A theory on the meaning of the title of "The Other Side Of The Wind"

By Lars Trodson


There has been great debate about whether there is any meaning behind the title of Orson Welles’s last film, “The Other Side Of The Wind.” Welles claimed that he didn’t have the “foggiest” idea of what it signified, if anything at all.

I think Welles was being his usual evasive self, but for the first time it was a self-conscious kind of elusiveness. He was, after all, making the film during a period when he was trying to regain a footing in the American film industry, which had also, at the exact same time, taken a hard left toward “youth movies” — movies made by, and about, young people. This was a revolution inspired by the profitable B-movies of the mid- to late-1960s, which then received mainstream blessing by the success of “Easy Rider,” in 1969. Welles, maverick he may have been, was 55 years old when he started "The Other Side Of The Wind" in 1970.

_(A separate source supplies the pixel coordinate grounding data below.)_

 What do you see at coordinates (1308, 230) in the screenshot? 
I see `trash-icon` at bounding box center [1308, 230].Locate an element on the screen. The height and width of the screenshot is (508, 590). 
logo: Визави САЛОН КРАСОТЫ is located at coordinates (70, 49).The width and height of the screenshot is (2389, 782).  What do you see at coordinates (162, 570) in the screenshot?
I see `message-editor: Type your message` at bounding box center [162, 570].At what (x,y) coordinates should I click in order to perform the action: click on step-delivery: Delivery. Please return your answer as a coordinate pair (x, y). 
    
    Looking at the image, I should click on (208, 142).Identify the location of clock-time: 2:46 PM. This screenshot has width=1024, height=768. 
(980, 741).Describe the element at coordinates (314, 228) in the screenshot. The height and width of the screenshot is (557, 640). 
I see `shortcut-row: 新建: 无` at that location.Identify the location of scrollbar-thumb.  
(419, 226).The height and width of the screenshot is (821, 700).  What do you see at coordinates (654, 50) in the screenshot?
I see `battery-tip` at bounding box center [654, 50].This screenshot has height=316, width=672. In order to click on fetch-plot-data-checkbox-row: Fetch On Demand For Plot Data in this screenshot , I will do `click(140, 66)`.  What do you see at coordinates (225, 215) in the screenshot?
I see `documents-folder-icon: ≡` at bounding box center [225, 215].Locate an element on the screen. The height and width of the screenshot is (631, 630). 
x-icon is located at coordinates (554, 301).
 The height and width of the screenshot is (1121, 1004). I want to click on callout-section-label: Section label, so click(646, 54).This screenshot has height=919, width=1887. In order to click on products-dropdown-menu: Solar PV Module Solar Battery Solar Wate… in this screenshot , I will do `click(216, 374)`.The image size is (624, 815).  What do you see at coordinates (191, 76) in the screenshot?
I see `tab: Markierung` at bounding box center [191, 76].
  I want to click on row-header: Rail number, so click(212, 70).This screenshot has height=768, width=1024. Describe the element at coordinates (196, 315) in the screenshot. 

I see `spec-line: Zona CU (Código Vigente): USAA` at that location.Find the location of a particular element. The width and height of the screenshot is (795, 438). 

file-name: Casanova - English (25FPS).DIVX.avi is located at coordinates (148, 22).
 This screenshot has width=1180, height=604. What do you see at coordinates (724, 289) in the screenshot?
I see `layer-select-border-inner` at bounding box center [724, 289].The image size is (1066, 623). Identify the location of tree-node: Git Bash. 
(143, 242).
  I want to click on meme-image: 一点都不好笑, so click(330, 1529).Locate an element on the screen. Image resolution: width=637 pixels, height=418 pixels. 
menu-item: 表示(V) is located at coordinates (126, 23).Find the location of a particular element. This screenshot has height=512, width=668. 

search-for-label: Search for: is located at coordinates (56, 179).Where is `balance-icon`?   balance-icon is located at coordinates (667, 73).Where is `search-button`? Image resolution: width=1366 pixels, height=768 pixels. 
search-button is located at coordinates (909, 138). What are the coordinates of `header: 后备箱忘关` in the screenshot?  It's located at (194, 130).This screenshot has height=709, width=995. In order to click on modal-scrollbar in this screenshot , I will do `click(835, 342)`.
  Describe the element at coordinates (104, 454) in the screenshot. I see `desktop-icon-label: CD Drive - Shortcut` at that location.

Welles was making a film decidedly outside the studio system, and it was about people who were also involved in the studio system to varying degrees — even the film’s ostensible protagonist, Jake Hannaford, is an old lion trying to make an experimental film (if the plot synopses online are accurate).

All of this — Welles’s own outsider status, the fringe nature of the production of “The Other Side of the Wind” itself, and the experimental techniques that Welles hoped to bring to this production, indicate that he wanted to make something completely un-Hollywood-like; that is, everything that is the opposite of a movie like “Gone With The Wind.” 

GWTW may not be the greatest movie ever made but, as many have said, it is probably the single greatest example of a Hollywood studio picture. GWTW was created by the establishment, produced in luxury with a great deal of money, sparkled with movie stars, built by craftsmen and technicians and which would then be sold to the public by highly paid publicity agents. It is the ne plus ultra of Hollywood films

Welles, with his own movie, was the exact opposite of “Gone With The Wind,” a completely different kind of movie. There was no money, no structure, no schedule. There had been movies made about making movies before “The Other Side Of The Wind,” but they were always about Hollywood movies, not the ones made by the renegades.

Welles, had he gotten his movie finished on time, would have been the first to show the other side of that polished, monied moviemaking process.